Harburg/Neu Wulmstorf. Jugendliche aus Neu Wulmstorf und Harburg stiften 14 der insgesamt 24 neuen Stolpersteine im Bezirk
Es sind Zitate, die es in sich haben. „Wer die Augen vor der Vergangenheit schließt, wird blind für die Zukunft“, hat der frühere Bundespräsident Richard von Weizsäcker gesagt. „Zerreißt den Mantel der Gleichgültigkeit, den ihr um euer Herz gelegt habt“, stand auf dem 5. Flugblatt der Weißen Rose, einer Gruppe von Widerstandskämpfern um die Geschwister Hans und Sophie Scholl (beide hingerichtet im Februar 1943). Gabriele Bock, Lehrerin der Oberschule Neu Wulmstorf, erinnerte gestern im Rieckhof an diesen Satz. Anlass der Gedenkstunde dort war die Verlegung weiterer 24 Stolpersteine in Harburg. Jeder einzelne erinnert an das Schicksal und Leid von Harburgern, die von Nazis ermordet worden sind. Aktuell gibt es 231 solcher Steine, verteilt im gesamten Bezirk.

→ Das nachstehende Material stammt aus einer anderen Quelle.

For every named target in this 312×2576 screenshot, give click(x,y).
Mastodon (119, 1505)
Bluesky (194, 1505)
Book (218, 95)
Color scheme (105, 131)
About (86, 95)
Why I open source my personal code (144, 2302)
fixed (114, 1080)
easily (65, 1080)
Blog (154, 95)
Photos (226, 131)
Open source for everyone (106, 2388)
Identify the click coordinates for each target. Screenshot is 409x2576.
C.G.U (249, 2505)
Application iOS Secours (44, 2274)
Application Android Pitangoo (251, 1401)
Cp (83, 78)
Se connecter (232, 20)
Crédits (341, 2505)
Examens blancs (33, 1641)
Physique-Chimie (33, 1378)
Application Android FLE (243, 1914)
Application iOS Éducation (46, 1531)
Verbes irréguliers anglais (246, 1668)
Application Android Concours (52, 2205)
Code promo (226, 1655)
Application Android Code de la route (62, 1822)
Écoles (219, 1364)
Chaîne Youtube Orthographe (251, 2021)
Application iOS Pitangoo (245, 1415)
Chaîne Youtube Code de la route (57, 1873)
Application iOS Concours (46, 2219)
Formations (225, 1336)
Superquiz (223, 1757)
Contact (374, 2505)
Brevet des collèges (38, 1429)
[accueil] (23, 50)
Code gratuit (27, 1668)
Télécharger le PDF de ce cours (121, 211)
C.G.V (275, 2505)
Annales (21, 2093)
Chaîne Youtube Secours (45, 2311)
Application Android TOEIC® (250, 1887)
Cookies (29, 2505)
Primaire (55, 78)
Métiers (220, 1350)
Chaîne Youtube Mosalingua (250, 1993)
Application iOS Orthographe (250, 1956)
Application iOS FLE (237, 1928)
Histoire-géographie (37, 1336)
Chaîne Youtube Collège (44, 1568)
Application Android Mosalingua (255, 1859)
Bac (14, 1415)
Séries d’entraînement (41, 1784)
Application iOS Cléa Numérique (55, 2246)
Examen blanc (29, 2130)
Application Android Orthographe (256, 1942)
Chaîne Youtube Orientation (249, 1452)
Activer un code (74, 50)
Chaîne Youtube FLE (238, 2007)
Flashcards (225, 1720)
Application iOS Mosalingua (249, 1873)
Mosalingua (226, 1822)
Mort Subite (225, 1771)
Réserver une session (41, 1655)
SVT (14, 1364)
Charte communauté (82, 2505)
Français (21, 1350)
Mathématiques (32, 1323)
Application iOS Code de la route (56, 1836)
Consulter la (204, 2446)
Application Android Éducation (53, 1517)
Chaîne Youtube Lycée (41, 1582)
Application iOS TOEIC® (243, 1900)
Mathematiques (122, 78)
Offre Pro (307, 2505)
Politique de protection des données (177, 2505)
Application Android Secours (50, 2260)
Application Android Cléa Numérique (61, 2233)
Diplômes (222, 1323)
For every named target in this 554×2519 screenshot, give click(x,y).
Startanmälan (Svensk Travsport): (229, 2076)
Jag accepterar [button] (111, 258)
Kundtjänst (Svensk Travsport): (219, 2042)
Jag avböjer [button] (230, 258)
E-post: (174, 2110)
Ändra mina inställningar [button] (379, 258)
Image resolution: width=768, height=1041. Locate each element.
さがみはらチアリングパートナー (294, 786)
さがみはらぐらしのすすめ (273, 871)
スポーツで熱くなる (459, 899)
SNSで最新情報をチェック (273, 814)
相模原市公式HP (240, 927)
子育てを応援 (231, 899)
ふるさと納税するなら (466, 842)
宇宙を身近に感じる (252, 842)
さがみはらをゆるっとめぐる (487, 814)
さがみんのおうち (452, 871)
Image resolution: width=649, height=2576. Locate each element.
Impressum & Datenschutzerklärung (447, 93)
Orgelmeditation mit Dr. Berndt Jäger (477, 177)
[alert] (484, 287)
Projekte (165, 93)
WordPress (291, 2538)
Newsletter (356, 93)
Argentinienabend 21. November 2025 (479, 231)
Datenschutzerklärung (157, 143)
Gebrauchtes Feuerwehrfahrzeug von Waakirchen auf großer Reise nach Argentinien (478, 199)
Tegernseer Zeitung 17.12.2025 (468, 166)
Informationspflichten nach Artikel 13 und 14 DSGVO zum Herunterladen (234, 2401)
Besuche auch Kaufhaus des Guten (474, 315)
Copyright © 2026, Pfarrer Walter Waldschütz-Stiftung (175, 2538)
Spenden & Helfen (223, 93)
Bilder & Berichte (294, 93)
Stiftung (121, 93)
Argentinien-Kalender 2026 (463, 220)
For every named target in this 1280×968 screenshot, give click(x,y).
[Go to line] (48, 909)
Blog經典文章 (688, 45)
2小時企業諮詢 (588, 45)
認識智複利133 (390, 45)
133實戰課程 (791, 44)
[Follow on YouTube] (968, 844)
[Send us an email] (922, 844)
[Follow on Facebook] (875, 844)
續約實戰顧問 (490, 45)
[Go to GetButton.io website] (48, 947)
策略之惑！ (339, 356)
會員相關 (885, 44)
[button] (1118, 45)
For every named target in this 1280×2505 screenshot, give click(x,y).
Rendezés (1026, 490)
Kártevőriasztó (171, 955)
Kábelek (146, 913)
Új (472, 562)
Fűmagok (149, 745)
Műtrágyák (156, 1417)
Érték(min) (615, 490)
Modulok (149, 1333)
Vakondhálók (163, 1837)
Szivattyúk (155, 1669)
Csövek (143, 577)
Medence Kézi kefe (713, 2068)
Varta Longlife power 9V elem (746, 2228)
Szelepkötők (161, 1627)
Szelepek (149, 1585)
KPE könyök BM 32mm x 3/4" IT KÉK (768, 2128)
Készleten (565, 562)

Die Idee der Stolpersteine, angestoßen von dem Kölner Künstler Gunter Demnig, hat die Initiative Gedenken in Harburg vor nunmehr 15 Jahren aufgegriffen. Das Besondere gestern war die Tatsache, dass von den 24 neuen Steinen vierzehn von Schülern der Oberschule Neu Wulmstorf und des Regionalen Bildungs- und Beratungszentrums Harburg finanziert – pro Stein werden 120 Euro benötigt – worden sind. Und nicht nur das. Die Jugendlichen haben in akribischer Detektivarbeit die Schicksale jedes einzelnen Opfers recherchiert und dokumentiert. Vor allem die Oberschule Neu Wulmstorf hat dabei Maßstäbe gesetzt. „Dass eine Schule die Patenschaft gleich für zehn Stolpersteine übernimmt, das hatten wir noch nie“, sagte Klaus Möller von der Initiative Gedenken in Harburg. Fakt ist: Gesellschaftliches Engagement und kritische Auseinandersetzung mit aktuellen Vorkommnissen, gehören an dieser Schule zum Alltag. Erst im vergangenen Jahr wurde sie als „Schule ohne Rassismus – Schule mit Courage“ ausgezeichnet.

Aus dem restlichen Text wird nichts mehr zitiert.